Ao ingressar na resistência, Sønsteby se torna um infiltrado que manuseia palavras e explosivos com a mesma seriedade. O codinome “Número 24” não adorna um protagonista carismático, mas revela um sujeito que opera nas frestas, distante da aura mítica típica de filmes de guerra. John Andreas Andersen — habituado a grandes produções como “Mar do Norte” — domina os códigos do suspense e imprime energia às sequências de sabotagem. No entanto, sua ambição vai além da adrenalina: em meio às ações clandestinas e execuções de colaboradores nazistas, o diretor confronta o público com uma pergunta devastadora, ainda que silenciosa: qual o preço da fidelidade a um ideal quando este exige que se elimine os próprios compatriotas?
É no momento em que a fala de Sønsteby é contestada por um dos estudantes — cujo familiar morreu em 1945 sob ordens dele — que o filme atinge sua vertigem ética. O embate entre honra nacional e dor pessoal transforma a narrativa em campo de batalha filosófico. O velho combatente já não comanda a história; ele é, agora, seu réu. O que estava emoldurado por um verniz de resistência se revela como um arquivo em disputa, onde a verdade se fragmenta em versões inconciliáveis. Nesse ponto, a trilha sonora surpreende ao convocar “Exit Music (For a Film)”, da banda Radiohead — decisão deliberadamente anacrônica que acirra o estranhamento e impede qualquer conforto nostálgico, obrigando o público a sentir a história como presente.

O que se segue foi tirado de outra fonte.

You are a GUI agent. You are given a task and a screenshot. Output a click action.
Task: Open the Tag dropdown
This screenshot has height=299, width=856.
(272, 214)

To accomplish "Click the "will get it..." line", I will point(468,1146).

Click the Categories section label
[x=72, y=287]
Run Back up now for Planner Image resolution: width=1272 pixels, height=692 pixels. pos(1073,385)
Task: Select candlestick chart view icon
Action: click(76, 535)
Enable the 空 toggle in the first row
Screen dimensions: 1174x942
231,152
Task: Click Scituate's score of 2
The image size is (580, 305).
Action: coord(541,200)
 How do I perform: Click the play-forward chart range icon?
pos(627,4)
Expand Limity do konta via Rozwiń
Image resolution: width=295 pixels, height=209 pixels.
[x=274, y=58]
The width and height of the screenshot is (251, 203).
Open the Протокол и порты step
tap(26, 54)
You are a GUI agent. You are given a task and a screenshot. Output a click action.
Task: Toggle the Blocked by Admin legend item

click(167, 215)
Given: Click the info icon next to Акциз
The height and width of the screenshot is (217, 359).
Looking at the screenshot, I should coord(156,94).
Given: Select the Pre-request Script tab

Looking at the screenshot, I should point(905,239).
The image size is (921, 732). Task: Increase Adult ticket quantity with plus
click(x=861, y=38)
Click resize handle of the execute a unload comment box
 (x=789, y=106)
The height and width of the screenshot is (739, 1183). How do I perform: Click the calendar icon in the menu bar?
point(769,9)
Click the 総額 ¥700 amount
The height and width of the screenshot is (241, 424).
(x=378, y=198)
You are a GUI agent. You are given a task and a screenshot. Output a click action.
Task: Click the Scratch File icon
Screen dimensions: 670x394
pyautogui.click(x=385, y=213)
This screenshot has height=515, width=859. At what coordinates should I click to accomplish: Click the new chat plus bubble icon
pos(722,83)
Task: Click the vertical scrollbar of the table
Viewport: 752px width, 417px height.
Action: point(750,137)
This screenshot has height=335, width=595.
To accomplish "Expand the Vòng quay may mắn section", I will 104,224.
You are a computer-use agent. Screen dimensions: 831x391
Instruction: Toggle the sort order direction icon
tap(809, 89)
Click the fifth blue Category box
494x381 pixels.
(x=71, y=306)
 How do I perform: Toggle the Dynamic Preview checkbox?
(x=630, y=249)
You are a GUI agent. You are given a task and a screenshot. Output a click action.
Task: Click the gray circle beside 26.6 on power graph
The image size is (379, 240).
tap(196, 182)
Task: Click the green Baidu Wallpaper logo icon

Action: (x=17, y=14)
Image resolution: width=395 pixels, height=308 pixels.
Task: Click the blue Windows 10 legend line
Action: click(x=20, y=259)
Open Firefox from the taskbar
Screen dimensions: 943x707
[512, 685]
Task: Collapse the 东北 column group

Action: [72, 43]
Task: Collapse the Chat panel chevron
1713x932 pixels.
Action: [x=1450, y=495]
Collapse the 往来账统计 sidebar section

Embora grande parte da estrutura convoque elementos conhecidos de narrativas bélicas — como perseguições em becos gelados e explosões em fábricas de armamento —, o roteiro tensiona essas convenções ao iluminar as consequências invisíveis da guerra. A hesitação de Gunnar em executar noruegueses simpáticos ao nazismo não o absolve, mas expõe rachaduras que o distanciam da figura do herói intocável. Andersen recusa o pedestal biográfico e opta por uma anatomia da ambiguidade. O clímax emocional, situado não nos campos de batalha, mas nos diálogos entre gerações, reverbera mais alto do que qualquer estopim de pólvora: não porque grita, mas porque inquieta.
O aparato técnico do filme serve a esse desconforto: figurinos meticulosamente ancorados na década de 1940, ambientações cuja luz evoca opressão contínua e um desenho sonoro que amplifica o espaço entre ruído e silêncio como se cada respiro denunciasse o peso do que não é dito. Sjur Vatne Brean entrega um Gunnar lacunar, mais definido pelas fissuras do que pelas certezas, enquanto o embate dramático entre Erik Hivju e Flo Fagerli configura uma verdadeira arena retórica. A intensidade da troca entre eles evoca o rigor de um duelo moral, como os encenados em “12 Homens e uma Sentença”, ainda que aqui não haja júri a convencer — apenas verdades que se recusam a ser unânimes.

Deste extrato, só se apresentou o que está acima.